On January 23, a coalition airstrike took out an ISIS vehicle on a road near Mosul, as can be seen below in footage released by the US Defense Department.
The January 23 strike was one of five airstrikes near Mosul that day. Coalition aircraft targeted four ISIS tactical units, an IED storage facility, an ammunition storage facility, two tactical vehicles, a fighting position, two mortars, and eight vehicles.
The strikes also targeted 14 watercraft and three barges, modes of transport ISIS has used to maneuver up and down the Tigris River, which bisects Mosul, moving fighters and launching attacks.
The strike came two days after a similar incident, in which coalition aircraft destroyed an ISIS vehicle near Ar Rutbah, in Iraq's western Anbar province. In recent days, Iraqi forces have also targeted ISIS leader Abu Bakr al-Baghdadi, killing 13 ISIS commanders in a house where he was thought to be meeting.
Iraqi ground forces recaptured eastern Mosul at the end of January and are gearing up for an assault on western Mosul, where several thousand ISIS fighters and hundreds of thousands of civilians are still hunkered down.
REUTERS/Ahmed Jadallah
Western Mosul has some of the city's oldest buildings, and its dense warren of narrow alleys and markets seem likely to make fighting there especially complex and particularly deadly.
Elite Iraqi forces charged with leading the campaign against ISIS in Mosul sustained heavy casualties in the eastern part of the city.
Civilians have also suffered a heavy toll. Coalition officials have admitted to some civilian deaths in airstrikes, while international monitors report that several hundred Iraqis have died from airstrikes in Mosul alone.
ISIS fighters also brutalized noncombatants in eastern Mosul, frequently firing on liberated areas of the city with snipers and artillery.
Despite two years of ISIS occupation and months of fighting in the city itself, everyday life has started to return for Iraqis in eastern Mosul.

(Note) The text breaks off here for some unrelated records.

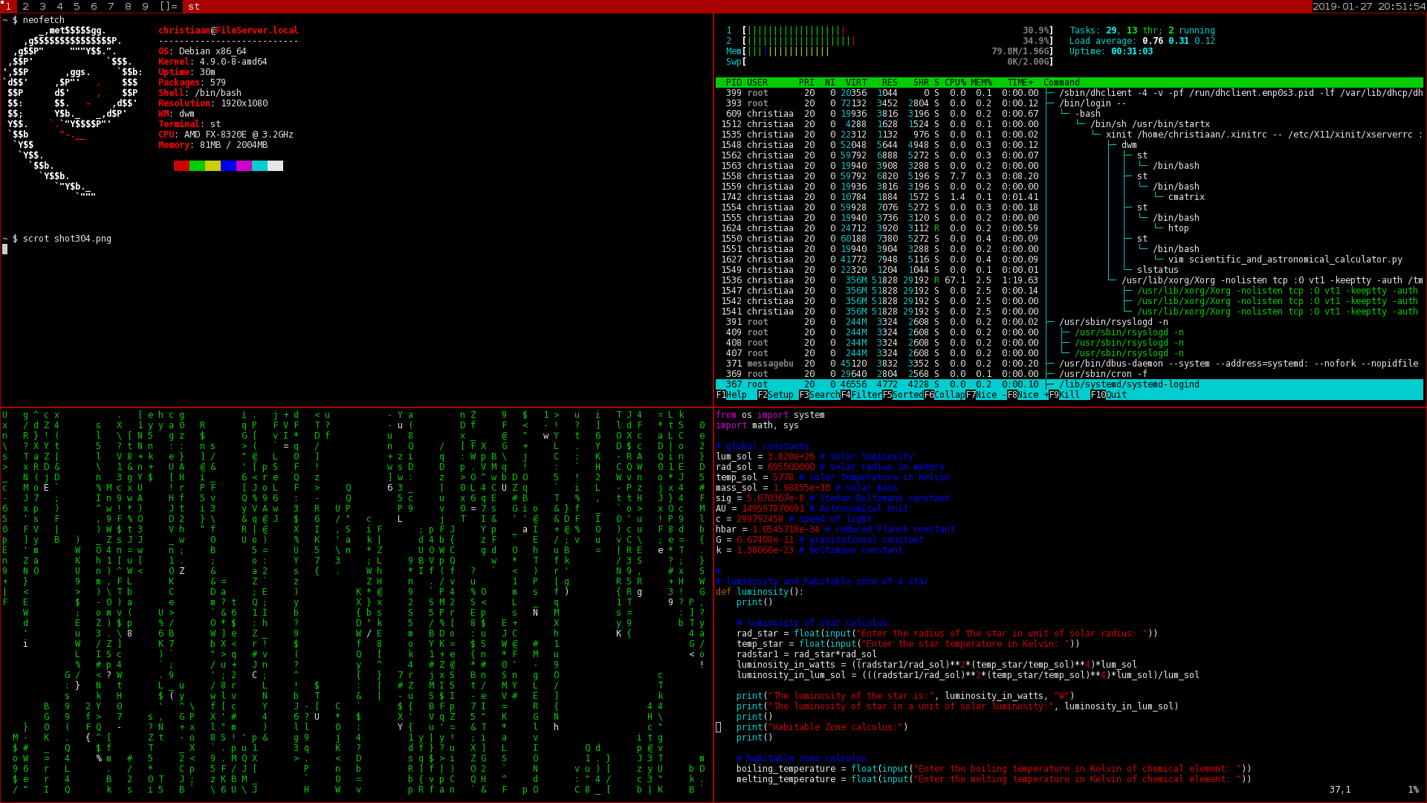Viewport: 1427px width, 803px height.
Task: Click the red neofetch color block
Action: (x=181, y=166)
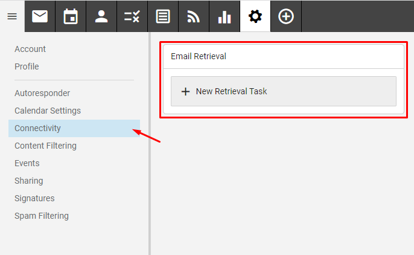Open the Notes icon in toolbar
The height and width of the screenshot is (255, 414).
tap(163, 16)
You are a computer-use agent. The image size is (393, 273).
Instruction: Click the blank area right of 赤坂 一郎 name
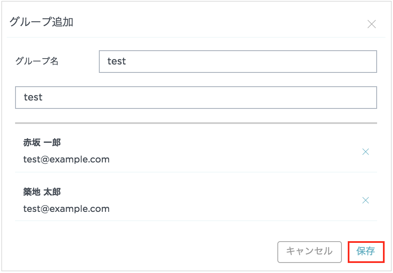(x=209, y=143)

US officials appear optimistic about campaigns against ISIS in the terror group's Iraqi stronghold and its capital city, Raqqa in Syria. US forces are on the ground in both countries, aiding partners fighting ISIS.
Thomson Reuters
Earlier this month, US Army Lt. Gen. Stephen Townsend, a top commander in Iraq, told the Associated Press that "within the next six months I think we'll see both (the Mosul and Raqqa campaigns) conclude."
The UK defense minister also said this month that Raqqa could be isolated by Kurdish and Syrian forces "by the spring."

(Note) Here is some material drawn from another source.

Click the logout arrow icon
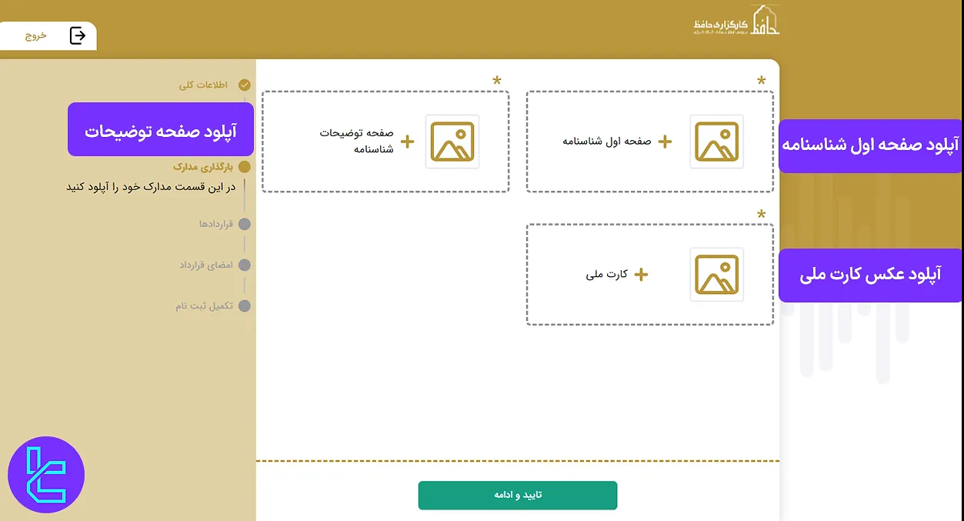This screenshot has width=964, height=521. (x=78, y=35)

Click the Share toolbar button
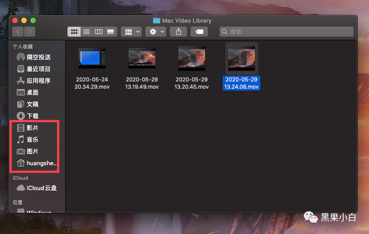point(178,32)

Kurdish forces have been at the vanguard of the fight against ISIS in Syria, with the Kurdish YPG - an acronym for People's Protection Units - on the front lines.
The YPG has a leftist ideology that spurns both Islamic fundamentalism and capitalism.
The YPG's ideals, and its fight against ISIS, has attracted a committed legion of leftists from around the world, including some Americans. A few of them have been killed in the fighting - not just by ISIS, but by the Turkish forces the YPG has clashed with as well.
Life for civilians caught in the fighting in Syria is no better than it is for those Iraqis caught in the crossfire next door. Most of the factions fighting in Syria, no matter their political leanings, have been accused of war crimes.
This week, a UN official in Damascus warned of a "looming humanitarian catastrophe" in four towns, home to some 60,000 people, besieged by government troops and other fighters loyal to dictator Bashar Assad.